Particular difficulties arise in high speed data transmission in environments such as xDSL, due to, among other things, the use of cables comprised of many sets of twisted pair wires, in which a single twisted pair (two wires) is used for full duplex transmission over a given communication channel. In some environments, the noise power spectral density may be substantially “white”, with noise power distributed rather flatly across the frequency spectrum. For environments such as xDSL, however, with as many as fifty twisted pairs of lines providing service, cross-talk impairments become very significant, with significant correlated noise, and having a noise power distributed very unevenly across the frequency spectrum. For example, for xDSL environments, data reception includes not only reception of a transmitted signal, but also reception of as many as 49 crosstalk noise contributions and other noise couplings between the various pairs of wires. In addition, there is a significant variability in the types of anticipated crosstalk. This potential correlated noise poses various unique problems for accurate data transmission and reception.
Another difficulty which arises for noise reduction with xDSL is its use of trellis decoding. Depending upon the depth of the trace or path back through the trellis, such trellis decoding may introduce a significant delay, typically on the order of several (or more) symbol time periods, which cannot be tolerated with prior art noise cancellers or noise predictors. For example, in Gadot et al. U.S. Pat. No. 5,513,216 and Wang U.S. Pat.
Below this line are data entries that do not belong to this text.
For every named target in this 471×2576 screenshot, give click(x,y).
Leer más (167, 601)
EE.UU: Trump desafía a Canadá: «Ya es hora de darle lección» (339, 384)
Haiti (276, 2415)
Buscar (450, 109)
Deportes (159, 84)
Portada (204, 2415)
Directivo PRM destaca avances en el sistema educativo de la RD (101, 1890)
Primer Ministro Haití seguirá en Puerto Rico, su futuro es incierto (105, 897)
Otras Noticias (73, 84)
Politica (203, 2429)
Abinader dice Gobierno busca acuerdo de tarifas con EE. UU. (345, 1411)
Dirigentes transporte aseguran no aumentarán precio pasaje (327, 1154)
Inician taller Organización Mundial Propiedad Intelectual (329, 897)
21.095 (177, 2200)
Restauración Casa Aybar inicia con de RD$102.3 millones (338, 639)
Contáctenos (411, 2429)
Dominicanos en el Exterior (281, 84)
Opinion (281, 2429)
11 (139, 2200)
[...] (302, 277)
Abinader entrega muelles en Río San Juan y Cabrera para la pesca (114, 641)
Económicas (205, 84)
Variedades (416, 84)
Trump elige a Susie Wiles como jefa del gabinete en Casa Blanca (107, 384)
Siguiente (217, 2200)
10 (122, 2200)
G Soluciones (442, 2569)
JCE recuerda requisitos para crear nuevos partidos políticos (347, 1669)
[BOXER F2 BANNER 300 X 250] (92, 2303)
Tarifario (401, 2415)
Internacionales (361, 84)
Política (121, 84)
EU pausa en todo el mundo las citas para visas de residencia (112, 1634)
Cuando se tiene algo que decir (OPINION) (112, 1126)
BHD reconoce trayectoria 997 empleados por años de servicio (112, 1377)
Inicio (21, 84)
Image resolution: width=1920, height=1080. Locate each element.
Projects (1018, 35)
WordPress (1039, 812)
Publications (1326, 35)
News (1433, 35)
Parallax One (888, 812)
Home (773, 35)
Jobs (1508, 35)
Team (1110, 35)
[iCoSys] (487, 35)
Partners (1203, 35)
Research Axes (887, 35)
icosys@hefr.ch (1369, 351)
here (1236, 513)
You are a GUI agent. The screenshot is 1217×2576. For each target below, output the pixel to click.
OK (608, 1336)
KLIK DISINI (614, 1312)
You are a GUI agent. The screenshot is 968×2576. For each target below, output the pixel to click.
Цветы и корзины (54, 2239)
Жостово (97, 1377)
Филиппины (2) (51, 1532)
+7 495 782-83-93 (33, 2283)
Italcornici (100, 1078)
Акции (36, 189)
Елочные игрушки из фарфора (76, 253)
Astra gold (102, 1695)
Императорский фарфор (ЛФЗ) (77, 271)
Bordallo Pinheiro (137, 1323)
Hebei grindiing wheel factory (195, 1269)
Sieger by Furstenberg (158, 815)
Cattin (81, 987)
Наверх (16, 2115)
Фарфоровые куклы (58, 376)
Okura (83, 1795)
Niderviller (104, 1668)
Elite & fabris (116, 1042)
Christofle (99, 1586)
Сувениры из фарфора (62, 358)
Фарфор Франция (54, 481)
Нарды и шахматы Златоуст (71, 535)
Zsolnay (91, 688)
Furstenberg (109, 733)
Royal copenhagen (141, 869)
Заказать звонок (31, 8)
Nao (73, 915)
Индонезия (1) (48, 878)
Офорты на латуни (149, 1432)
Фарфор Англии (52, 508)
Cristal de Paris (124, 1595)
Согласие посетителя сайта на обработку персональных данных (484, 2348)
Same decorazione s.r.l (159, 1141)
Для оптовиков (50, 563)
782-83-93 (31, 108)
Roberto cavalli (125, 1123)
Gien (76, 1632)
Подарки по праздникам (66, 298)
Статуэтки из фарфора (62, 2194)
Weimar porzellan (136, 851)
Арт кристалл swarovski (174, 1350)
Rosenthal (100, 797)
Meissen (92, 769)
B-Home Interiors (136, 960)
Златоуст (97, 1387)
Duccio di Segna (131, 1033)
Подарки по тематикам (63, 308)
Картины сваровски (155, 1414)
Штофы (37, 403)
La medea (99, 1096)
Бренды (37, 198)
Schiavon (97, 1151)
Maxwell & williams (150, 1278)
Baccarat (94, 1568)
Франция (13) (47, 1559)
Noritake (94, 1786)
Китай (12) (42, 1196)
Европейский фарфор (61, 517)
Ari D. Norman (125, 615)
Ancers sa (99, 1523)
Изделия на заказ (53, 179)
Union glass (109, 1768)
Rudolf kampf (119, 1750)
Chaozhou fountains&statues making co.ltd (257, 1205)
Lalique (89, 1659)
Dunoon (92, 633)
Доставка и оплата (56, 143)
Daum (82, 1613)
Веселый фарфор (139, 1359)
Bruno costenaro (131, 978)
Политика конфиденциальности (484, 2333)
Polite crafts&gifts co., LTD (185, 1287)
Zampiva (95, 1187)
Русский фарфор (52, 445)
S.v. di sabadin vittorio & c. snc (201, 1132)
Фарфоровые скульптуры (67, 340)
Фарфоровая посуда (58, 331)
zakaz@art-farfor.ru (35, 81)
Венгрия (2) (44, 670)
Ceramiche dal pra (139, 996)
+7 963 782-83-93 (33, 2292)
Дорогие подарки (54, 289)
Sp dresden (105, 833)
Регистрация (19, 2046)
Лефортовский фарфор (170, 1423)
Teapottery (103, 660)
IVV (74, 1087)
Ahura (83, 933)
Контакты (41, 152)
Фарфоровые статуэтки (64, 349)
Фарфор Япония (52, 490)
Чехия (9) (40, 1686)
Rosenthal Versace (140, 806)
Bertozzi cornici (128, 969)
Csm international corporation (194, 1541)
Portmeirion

No. 5,604,769, both entitled “Hybrid Equalizer Arrangement for Use in Data Communications Equipment”, a noise predictor is illustrated for use with an equalizer, during a training mode prior to data transmission, to determine coefficients for transmission-side precoding. Neither the Gadot patent nor the Wang patent, however, illustrate or otherwise disclose how such a noise predictor should be used with a trellis decoder for ongoing adaptation during actual data transmission, particularly in light of the potential delays involved in trellis decoding.
As a consequence, a need remains for an apparatus, method and system for correlated noise reduction or whitening, utilizing a noise predictor which may be implemented as part of or with an equalizer, to substantially reduce correlated or non-white noise in data reception and transmission. Such a noise predictor should be readily adaptive, converging quickly to optimal linear filter values without excessive training time. In addition to providing precoding coefficients, such an apparatus, method and system for correlated noise reduction should also provide adaptive functionality during data transmission, to adjust to potentially changing noise levels and spectral distributions. Such an apparatus, method and system for correlated noise reduction should provide noise whitening during data transmission within a system utilizing a trellis decoder, both with or without transmission-side precoding. Lastly, such a noise predictor should be capable of implementation as a linear adaptive filter.